**How to complete this task**:
Write out every line below that includes the word "agent".

(Saved entries)
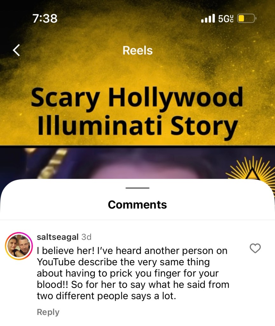The width and height of the screenshot is (275, 326).
Task: Tap the 3d timestamp next to saltseagal
Action: click(x=86, y=237)
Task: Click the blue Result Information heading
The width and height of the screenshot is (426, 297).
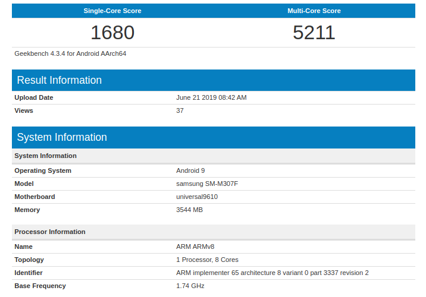Action: tap(59, 80)
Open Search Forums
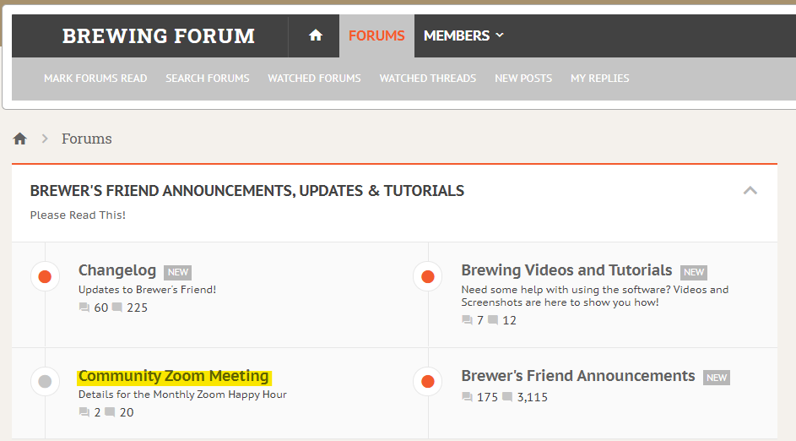Screen dimensions: 796x441 point(208,79)
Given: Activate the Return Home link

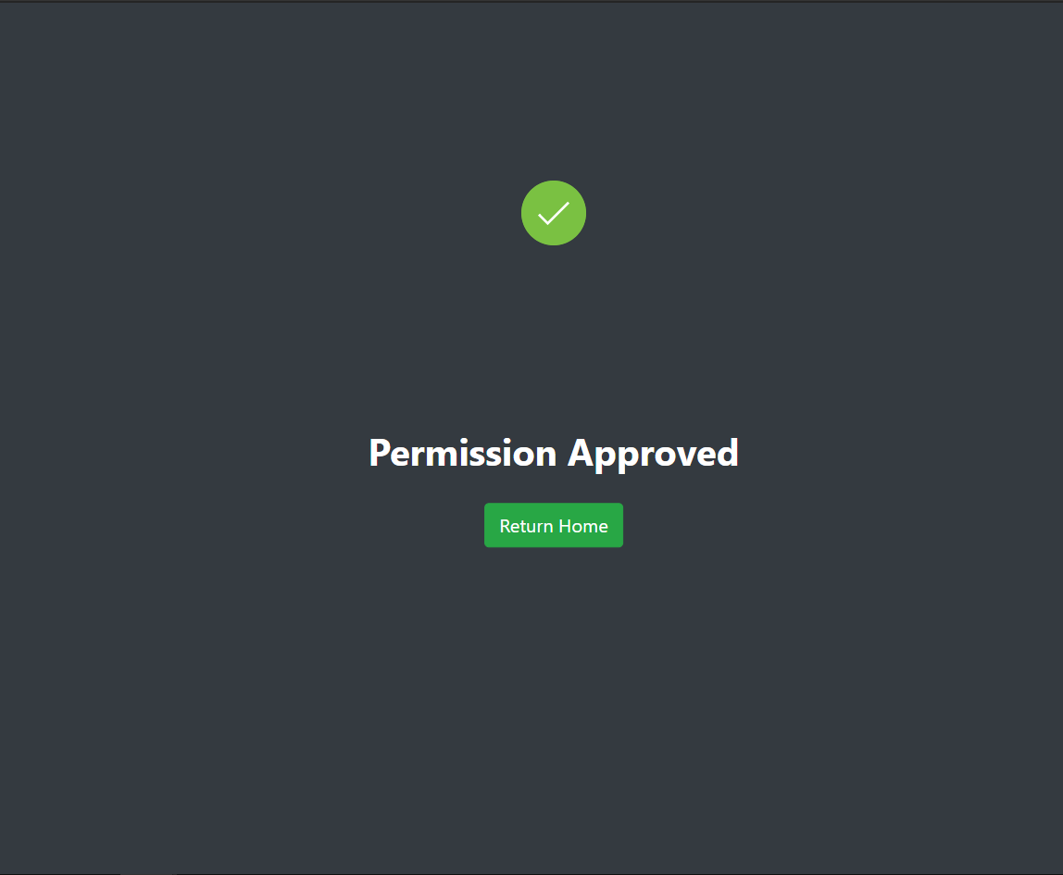Looking at the screenshot, I should [x=553, y=525].
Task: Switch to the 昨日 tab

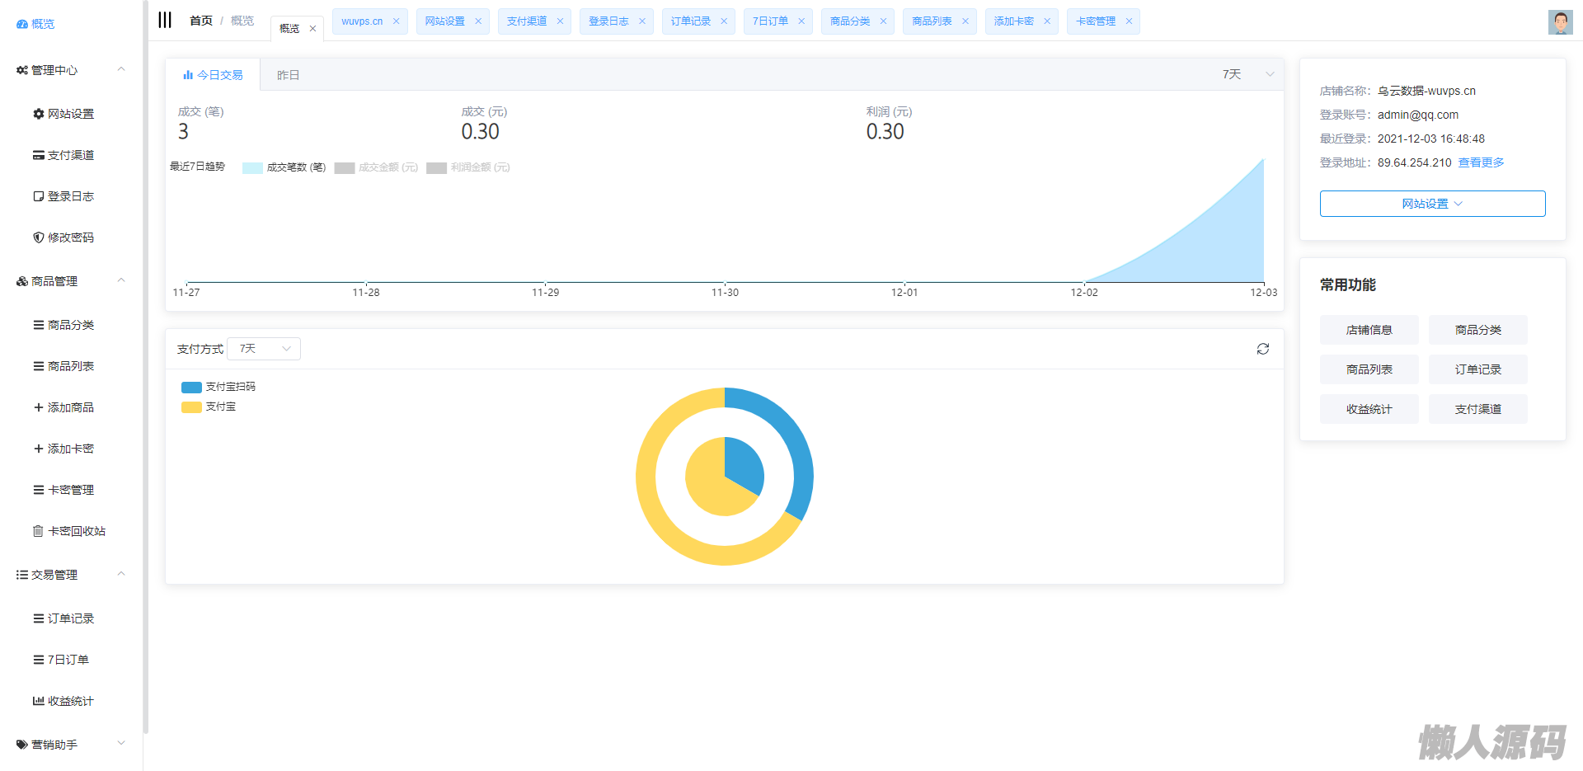Action: point(288,75)
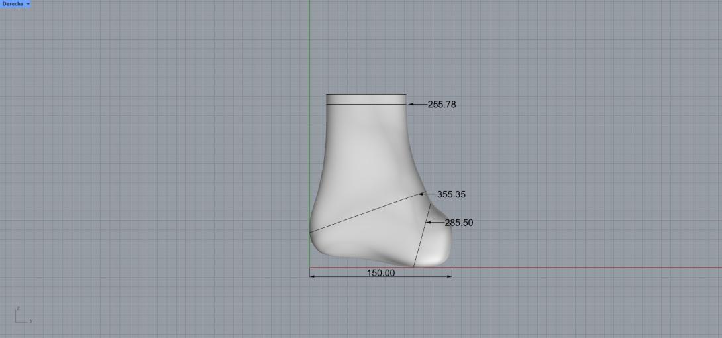Image resolution: width=722 pixels, height=338 pixels.
Task: Select the short diagonal line across the forefoot
Action: click(x=422, y=235)
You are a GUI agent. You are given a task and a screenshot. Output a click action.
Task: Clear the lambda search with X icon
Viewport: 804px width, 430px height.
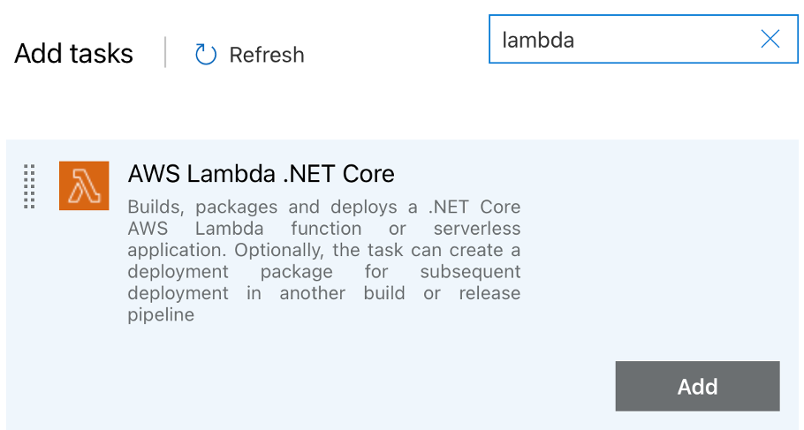[770, 39]
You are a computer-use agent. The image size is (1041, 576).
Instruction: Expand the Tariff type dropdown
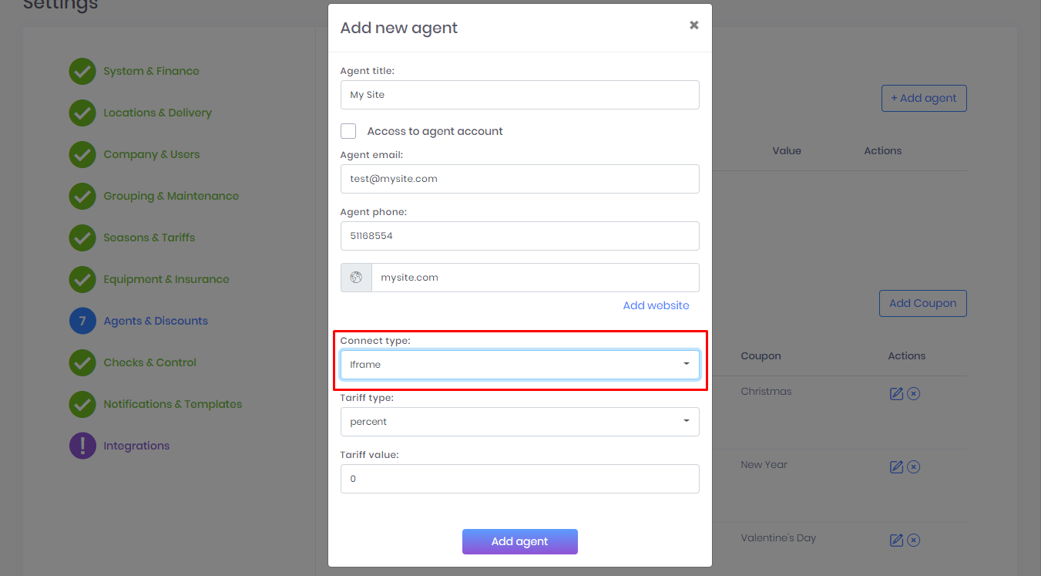(520, 422)
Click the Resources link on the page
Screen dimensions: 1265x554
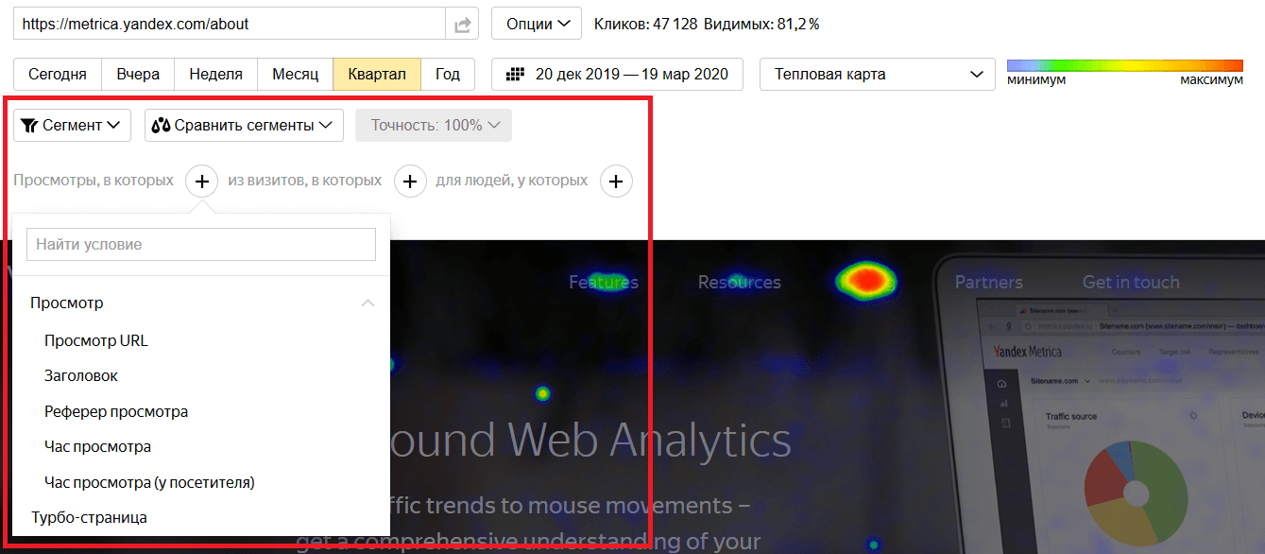pos(739,282)
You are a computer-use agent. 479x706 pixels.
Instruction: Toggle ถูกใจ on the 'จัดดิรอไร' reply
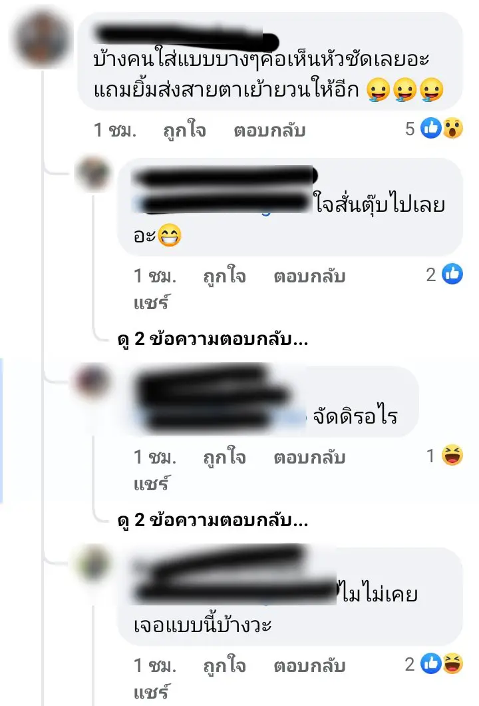tap(224, 458)
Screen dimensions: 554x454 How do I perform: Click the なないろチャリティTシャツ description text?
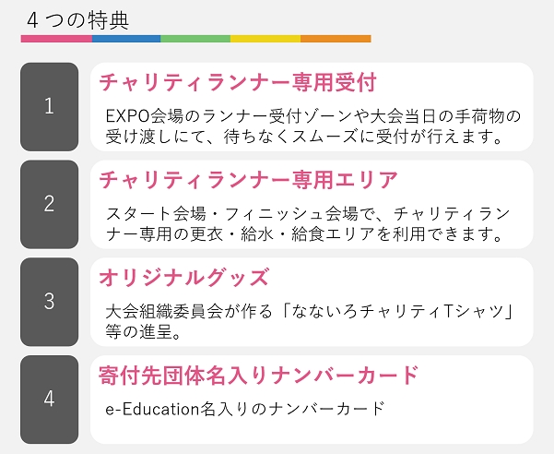tap(313, 312)
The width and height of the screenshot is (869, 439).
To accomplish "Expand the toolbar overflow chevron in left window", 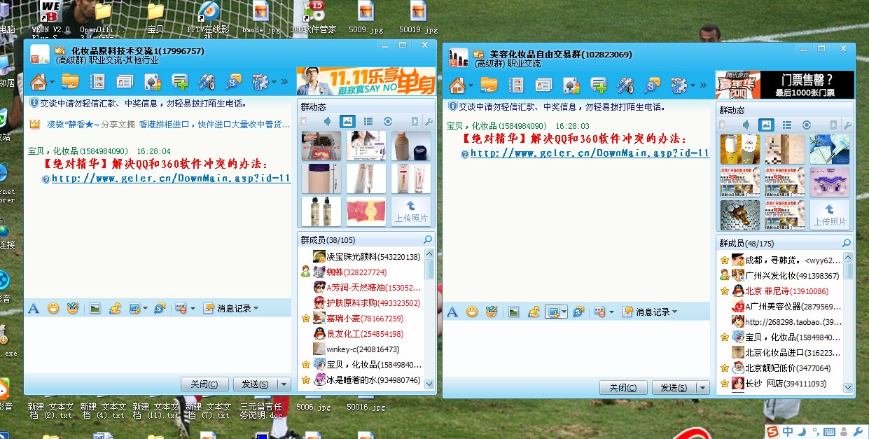I will (284, 82).
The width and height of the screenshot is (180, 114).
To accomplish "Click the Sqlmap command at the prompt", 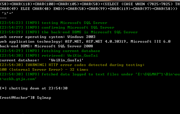I will [x=44, y=98].
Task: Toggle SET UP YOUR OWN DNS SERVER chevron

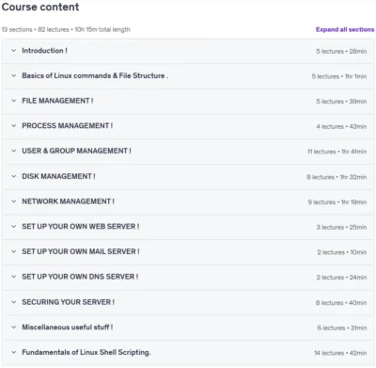Action: pyautogui.click(x=13, y=277)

**Response area**:
You are a GUI agent. You are given a task and a screenshot. Output a click action.
You are a computer-use agent. The image size is (1041, 576).
You are a computer-use agent. 479x706 pixels.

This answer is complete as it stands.